Notwithstanding these limitations, we were able to gain novel insights. The valuable information of the temporal distribution of PA is underutilized, with only few studies examining PA patterns [42]. We addressed this knowledge gap by conducting a robust study of PA patterns based on a large sample and associations with mortality. By using an unsupervised approach, we made no a priori assumptions. Our patterns were robust to different fPCA settings (smoothing kernel, varying bandwidths) and covariate modelling. Compared with previous research, we examined a significantly larger sample as well as a longer time period, and hence, presented stable effect estimates with smaller CIs. While previous accelerometer studies were based on summary statistics, we used a metric derived from raw data, which facilitates comparability and interpretability.

Conclusion

Our study addressed a gap in previous literature regarding the temporal course of PA and its association with mortality. We found novel circadian patterns of PA using fPCA. These patterns were defined as the time course of PA over 24 h. Four eigenfunctions explained most of the variation in the data and the patterns were related to all-cause mortality. Our results indicate that it is less important during which daytime hours one is active but rather, that engaging in a minimum level of PA is associated with decreased mortality. Future studies need to confirm the validity and robustness of our methods and results. Finally, contextual information such as activity type would be of additional value.

Abbreviations

CI

Confidence interval

CVD

Cardiovascular disease

ENMO

Euclidean norm minus one

fPCA

Functional principal component analysis

HR

Hazard ratio

mg

Miligravity units

PA

Physical activity

PACE

Principal analysis by conditional estimation

SD

Standard deviation

UKB

UK Biobank

Authors’ contributions

MS and AW had full access to all the data in the study and take responsibility for the integrity of the data and the accuracy of the data analysis. Study design: MJS, HB, HF, VV and AW; Acquisition, analysis, or interpretation of the data: MJS, HB, AMS, JK, PB, EF, LPN, JB, CMF, BF, PF, MJG, HF, MFL, VV and AW; Manuscript writing: MJS, HB, MFL and AW; Critical revision of the manuscript for important intellectual content: HB, JB, CMF, BF, PF, MJG, HF, MFL, VV and AW.

Funding

Open Access funding enabled and organized by Projekt DEAL. Funding for IIG_FULL_2021_027 was obtained from World Cancer Research Fund (WCRF UK), as part of the World Cancer Research Fund International grant programme. This study was supported by the French National Cancer Institute (l’Institut National du Cancer, INCA_16824), the German Research Foundation (BA 5459/2-1), and by the National Institute for Health and Care Research Exeter Biomedical Research Centre. The views expressed are those of the author(s) and not necessarily those of the NIHR or the Department of Health and Social Care. The UK Biobank was supported by the Wellcome Trust, Medical Research Council, Department of Health, Scottish government, and Northwest Regional Development Agency. It has also had funding from the Welsh Assembly government and British Heart Foundation. The research was designed, conducted, analysed, and interpreted by the authors entirely independently of these funding sources. The funder had no role in study design, data acquisition and analysis, decision to publish, or preparation of the manuscript.

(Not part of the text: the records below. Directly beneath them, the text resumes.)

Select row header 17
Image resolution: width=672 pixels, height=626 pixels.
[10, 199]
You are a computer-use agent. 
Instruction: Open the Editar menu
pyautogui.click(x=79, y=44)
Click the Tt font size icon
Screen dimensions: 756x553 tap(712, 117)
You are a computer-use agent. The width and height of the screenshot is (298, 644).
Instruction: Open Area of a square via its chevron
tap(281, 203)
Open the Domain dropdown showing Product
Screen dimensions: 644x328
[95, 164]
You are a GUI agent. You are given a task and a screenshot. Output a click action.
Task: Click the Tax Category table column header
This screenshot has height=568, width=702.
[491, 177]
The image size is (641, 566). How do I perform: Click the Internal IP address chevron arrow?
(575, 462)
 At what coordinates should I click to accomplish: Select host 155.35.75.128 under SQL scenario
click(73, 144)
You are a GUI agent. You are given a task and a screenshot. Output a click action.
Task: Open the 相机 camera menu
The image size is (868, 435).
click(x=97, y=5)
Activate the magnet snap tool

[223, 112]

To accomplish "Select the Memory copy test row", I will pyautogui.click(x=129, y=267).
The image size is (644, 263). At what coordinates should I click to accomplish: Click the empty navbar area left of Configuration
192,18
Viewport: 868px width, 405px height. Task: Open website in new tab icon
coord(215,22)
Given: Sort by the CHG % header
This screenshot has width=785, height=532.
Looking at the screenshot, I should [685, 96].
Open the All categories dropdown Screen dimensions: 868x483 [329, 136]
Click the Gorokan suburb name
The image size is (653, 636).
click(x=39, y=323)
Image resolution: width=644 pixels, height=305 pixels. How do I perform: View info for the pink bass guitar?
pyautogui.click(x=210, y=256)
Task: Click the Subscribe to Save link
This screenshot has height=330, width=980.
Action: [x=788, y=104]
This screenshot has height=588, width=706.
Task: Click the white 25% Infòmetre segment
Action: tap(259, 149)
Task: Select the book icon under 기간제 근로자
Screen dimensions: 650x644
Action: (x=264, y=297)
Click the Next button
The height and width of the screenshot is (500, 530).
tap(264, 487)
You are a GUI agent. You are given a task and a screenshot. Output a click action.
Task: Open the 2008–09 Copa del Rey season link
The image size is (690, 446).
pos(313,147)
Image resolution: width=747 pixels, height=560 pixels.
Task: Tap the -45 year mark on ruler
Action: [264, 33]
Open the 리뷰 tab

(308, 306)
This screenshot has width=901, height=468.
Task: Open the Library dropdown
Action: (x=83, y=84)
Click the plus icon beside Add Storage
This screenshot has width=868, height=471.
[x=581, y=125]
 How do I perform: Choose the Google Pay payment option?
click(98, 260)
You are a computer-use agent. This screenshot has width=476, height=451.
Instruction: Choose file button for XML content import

Availability of data and materials

The data that support the findings of this study are available from the UK Biobank but restrictions apply to the availability of these data, which were used under license for the current study, and so are not publicly available. Researchers will need to apply to access the UK Biobank database at the following link: https://www.ukbiobank.ac.uk/enable-your-research/apply-for-access.

Declarations

Ethics approval and consent to participate

The UKB obtained ethics approval from the North West Multi-Centre Research Ethics Committee (21/NW/0157). All participants provided written informed consent.

Consent for publication

Not applicable.

Competing interests

All authors disclose no conflict of interest for this work.